This is a shame as there are so many things to do in Bologna from climbing medieval towers to fun food tours, and it makes a great base for exploring other attractions in the region. We spent a week there in April and loved the mix of elegance and grittiness and, of course, all that delicious fresh pasta.
Our detailed Bologna travel guide shares our top tips for what to do and see, where to eat and stay, the best day trips, and how to get there.
- Where is Bologna?
- What is Bologna Known For?
- Foodie Things to Do in Bologna
- Historic Things to Do in Bologna
- Places to Run or Walk in Bologna
- Day Trips From Bologna
- Bologna Restaurants
- Cheap Eats in Bologna
- Where to Stay in Bologna
- How Long to Spend in Bologna?
- Getting to Bologna
- Bologna Map
- Resources for Planning a Trip to Bologna
Where is Bologna?
Bologna is the capital of the Emilia-Romagna region in northern Italy. It’s located between Florence (to the south) and Venice (to the north).

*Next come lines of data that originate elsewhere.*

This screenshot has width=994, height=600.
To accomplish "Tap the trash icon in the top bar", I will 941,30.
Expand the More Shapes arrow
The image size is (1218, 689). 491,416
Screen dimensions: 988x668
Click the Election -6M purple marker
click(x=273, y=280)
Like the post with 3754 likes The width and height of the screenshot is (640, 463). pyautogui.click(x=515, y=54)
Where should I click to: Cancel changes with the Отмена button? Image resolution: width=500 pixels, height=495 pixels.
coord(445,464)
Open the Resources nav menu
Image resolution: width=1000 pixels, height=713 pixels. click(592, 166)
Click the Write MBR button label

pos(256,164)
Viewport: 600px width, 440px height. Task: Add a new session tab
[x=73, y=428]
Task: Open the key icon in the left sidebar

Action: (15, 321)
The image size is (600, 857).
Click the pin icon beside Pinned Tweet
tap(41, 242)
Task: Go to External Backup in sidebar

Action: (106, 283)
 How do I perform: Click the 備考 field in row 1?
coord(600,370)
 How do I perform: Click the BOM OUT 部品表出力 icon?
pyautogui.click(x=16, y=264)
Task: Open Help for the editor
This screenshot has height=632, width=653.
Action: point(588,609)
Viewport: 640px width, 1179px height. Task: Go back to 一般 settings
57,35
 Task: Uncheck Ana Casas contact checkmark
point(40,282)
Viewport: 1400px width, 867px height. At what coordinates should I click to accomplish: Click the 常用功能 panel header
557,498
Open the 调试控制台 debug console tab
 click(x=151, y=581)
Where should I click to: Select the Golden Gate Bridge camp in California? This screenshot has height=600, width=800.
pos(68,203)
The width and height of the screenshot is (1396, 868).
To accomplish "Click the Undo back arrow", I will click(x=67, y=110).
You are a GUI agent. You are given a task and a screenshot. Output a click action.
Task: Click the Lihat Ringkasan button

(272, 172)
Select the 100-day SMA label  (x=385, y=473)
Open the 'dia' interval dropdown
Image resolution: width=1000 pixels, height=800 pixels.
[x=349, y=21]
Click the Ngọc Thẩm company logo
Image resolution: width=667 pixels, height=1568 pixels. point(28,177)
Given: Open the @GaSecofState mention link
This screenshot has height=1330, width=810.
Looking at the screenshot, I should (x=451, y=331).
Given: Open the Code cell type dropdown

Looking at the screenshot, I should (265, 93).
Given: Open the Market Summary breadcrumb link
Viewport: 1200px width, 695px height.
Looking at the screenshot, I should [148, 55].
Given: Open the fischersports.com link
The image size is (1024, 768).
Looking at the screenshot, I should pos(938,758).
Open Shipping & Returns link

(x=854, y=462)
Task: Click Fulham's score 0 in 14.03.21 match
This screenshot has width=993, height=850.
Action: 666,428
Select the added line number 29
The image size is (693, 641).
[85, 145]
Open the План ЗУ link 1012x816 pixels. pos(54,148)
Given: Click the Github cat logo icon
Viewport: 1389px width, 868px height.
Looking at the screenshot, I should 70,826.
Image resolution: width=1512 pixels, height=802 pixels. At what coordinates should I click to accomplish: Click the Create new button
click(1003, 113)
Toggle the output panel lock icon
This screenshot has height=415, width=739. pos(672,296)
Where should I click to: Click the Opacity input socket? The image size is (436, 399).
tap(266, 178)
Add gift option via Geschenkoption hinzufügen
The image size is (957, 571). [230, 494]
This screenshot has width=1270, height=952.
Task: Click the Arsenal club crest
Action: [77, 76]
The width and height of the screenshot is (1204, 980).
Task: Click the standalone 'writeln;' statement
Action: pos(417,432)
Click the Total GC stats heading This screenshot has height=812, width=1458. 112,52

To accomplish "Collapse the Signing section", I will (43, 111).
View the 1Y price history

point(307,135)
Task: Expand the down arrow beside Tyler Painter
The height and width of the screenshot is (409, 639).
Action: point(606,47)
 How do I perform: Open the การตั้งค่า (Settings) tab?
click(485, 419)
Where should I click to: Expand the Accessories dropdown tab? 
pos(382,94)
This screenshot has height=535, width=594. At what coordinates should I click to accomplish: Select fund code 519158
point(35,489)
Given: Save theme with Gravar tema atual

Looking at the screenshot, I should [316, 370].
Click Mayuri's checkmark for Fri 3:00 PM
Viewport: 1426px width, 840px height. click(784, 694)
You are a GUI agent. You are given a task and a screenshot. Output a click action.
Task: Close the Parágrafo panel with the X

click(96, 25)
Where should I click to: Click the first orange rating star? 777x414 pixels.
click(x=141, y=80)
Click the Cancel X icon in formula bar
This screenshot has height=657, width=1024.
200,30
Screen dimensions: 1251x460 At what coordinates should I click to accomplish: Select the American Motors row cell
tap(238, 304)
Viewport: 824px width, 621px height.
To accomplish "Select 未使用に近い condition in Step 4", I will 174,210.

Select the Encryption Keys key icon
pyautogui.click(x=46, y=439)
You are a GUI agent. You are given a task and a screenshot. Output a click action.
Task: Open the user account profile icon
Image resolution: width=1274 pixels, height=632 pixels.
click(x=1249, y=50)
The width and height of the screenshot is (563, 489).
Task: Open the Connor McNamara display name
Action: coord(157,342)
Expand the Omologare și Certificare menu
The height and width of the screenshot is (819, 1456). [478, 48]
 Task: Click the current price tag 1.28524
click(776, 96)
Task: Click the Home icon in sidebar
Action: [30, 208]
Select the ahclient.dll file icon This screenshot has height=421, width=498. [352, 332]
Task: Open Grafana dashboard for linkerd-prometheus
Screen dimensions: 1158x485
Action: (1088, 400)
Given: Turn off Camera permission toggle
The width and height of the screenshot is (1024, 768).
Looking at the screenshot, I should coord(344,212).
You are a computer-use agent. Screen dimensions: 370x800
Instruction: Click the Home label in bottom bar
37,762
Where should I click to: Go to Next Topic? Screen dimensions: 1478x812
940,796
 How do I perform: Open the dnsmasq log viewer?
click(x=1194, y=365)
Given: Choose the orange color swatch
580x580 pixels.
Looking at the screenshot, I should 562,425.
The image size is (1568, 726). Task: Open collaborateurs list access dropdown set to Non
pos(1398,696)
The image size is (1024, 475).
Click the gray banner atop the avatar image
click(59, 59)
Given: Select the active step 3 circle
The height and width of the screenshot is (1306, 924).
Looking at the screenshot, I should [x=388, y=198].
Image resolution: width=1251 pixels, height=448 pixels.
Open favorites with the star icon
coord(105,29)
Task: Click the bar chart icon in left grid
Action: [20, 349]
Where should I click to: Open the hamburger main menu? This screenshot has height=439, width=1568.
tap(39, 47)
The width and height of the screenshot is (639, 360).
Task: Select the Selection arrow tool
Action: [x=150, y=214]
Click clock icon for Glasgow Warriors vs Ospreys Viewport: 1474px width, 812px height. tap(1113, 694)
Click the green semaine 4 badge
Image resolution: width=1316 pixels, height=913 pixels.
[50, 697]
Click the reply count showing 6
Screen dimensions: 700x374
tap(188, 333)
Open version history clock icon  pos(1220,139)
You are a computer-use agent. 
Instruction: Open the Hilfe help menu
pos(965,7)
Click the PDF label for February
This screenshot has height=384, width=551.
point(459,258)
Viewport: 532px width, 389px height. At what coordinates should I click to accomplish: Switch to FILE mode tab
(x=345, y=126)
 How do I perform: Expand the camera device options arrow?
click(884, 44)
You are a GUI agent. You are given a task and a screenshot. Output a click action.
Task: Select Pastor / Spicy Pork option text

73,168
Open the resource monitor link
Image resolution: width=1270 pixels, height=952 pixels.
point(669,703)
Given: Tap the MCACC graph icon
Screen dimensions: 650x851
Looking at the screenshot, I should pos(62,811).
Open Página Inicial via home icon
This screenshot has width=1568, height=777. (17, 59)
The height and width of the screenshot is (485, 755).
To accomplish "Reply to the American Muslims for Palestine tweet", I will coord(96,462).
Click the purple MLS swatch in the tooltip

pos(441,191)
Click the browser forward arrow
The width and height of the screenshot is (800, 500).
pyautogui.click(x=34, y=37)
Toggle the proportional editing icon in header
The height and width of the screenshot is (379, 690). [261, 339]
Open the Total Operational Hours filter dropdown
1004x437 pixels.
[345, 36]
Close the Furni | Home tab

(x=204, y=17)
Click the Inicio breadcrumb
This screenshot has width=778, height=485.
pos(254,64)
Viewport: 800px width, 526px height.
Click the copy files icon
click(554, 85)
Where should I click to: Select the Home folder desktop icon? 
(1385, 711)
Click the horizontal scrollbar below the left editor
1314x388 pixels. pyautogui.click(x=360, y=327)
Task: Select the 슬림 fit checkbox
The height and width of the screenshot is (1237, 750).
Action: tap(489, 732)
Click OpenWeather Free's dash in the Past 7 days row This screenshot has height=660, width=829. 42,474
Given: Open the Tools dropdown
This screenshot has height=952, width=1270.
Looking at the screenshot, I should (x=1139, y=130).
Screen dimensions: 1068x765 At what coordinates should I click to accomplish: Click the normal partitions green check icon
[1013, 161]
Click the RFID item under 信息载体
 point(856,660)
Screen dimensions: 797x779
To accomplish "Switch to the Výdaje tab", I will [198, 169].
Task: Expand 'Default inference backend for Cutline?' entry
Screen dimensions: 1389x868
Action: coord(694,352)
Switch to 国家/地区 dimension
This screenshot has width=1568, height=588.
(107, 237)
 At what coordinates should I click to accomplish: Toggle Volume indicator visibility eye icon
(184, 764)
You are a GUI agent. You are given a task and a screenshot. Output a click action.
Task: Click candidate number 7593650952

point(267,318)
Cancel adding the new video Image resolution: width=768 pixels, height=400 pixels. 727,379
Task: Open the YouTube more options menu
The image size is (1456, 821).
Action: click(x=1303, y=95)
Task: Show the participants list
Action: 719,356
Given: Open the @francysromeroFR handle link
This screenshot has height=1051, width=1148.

What is Bologna Known For?
Bologna has three nicknames which reflect what it is best known for.
La Dotta (The Learned)
Bologna University, founded in 1088, is the oldest university in the western world and students came from all over the world to study there. There is still a large student population which adds to the city’s vibrant atmosphere, especially at aperitivo time.
La Grassa (The Fat)
For many people coming to Bologna is a culinary pilgrimage. The Emilia-Romagna region is where many of Italy’s top products come from—balsamic vinegar, parmesan cheese, Parma ham, and mortadella. The food here is rich and decadent and the food markets are superb. I share our favorite foodie experiences and restaurants below.
La Rossa (The Red)
Originally “The Red” nickname referred to the terracotta tiled roofs of the city, which are best seen from the top of Asinelli Tower. In later years it also alluded to the city’s leftist political leanings, especially during and after WW2 when it was a stronghold of the resistance against Nazism.
The other unusual thing about Bologna is the high number of porticos that extend from almost every building. These attractive arches were originally built from wood in the late Middle Ages to create extra living space and now have the advantage of offering protection from the rain and sun as you walk around the city.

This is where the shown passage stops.